Carnegie Mellon University has created another artificial intelligence bot to play against six top Chinese poker players in no-limit Texas Hold'em for a $290,000 winner-take-all challenge.
This time, fake chips are out of the equation - time for some real money at stake!
Right after crushing four of the best poker pros in a momentous January heads-up no-limit hold'em contest that featured more than 14 big blinds per 100 hands, Carnegie Mellon University's updated poker machine named Libratus not only has a new set of opponents, but it also has a brand new name.
Back in January, Libratus was victorious against the poker pros at a casino in Pittsburgh by about 1.7 million chips; however, these did not have any cash value. The pros split $200,000 for joining the grueling 120,000-hand match that spanned almost three weeks.

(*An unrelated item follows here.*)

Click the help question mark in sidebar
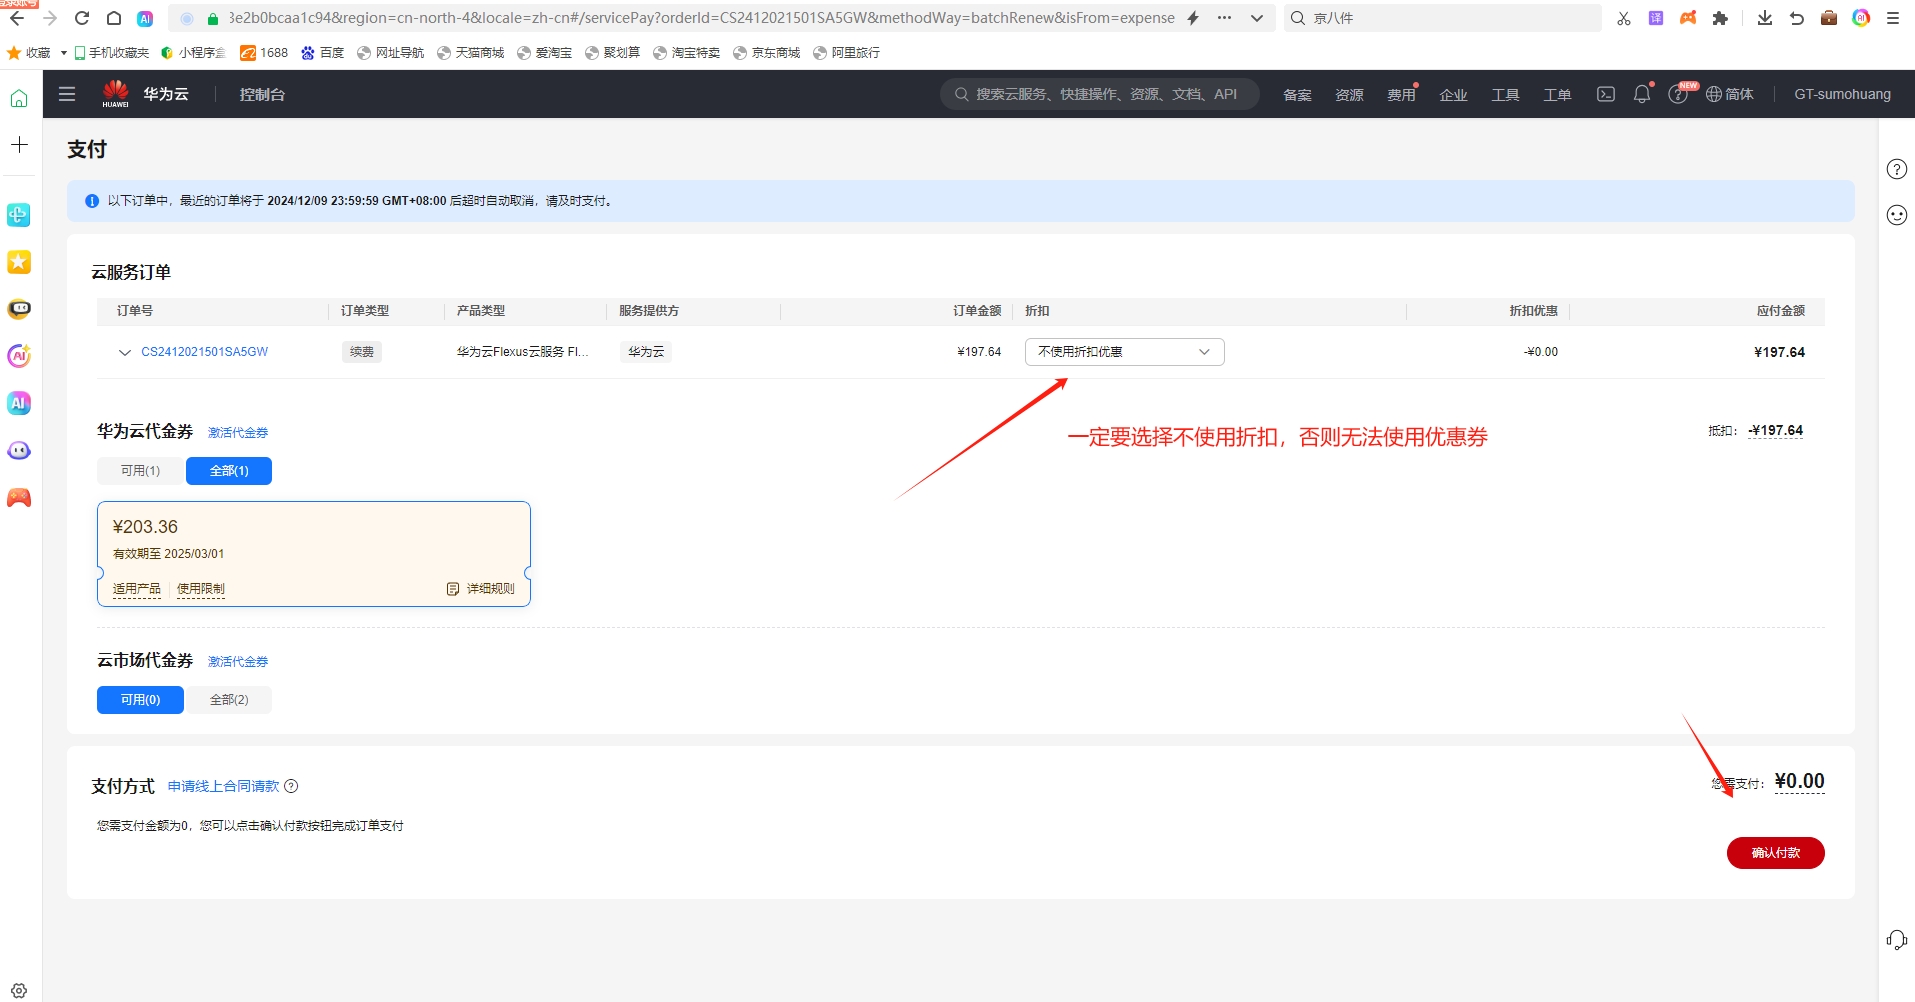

This April, the updated AI, named Lengpudashi (which means ‘cold poker master'), shall play against poker players in China for a winner-take-all prize of $290,000!
The exhibition is scheduled starting today, April 6 and will end on April 10, in Hainan, with 36,000 hands being dealt two at a time to each of the human poker players. At the forefront is 2016 WSOP bracelet winner Alan Du, who leads Team Dragons, aims to spoil a breakout year for the AI poker bot.
CMU professor of computer science and co-creator of Lengpudashi Tuomas Sandholm said, "I am very excited to take this new kind of AI technology to China. I want to explore various commercial opportunities for this in poker and a host of other application areas."
Sandholm emphasized that it is possible the AI may lose since the game only has 36,000 hands. He said, "This is an exhibition. We are running a relatively small number of hands, so this is not a scientific experiment."
Team Dragon shall battle Lengpudashi in Hainan for 10 hours a day, playing two hands at a time on the Pittsburgh Supercomputing Center's Bridges Computer.
Last year, another poker bot named DeepStack beat 10 out of 11 human poker players at heads-up no-limit hold'em. That AI was developed by computer scientists at the University of Alberta, Charles University and Czech Technical University in Prague.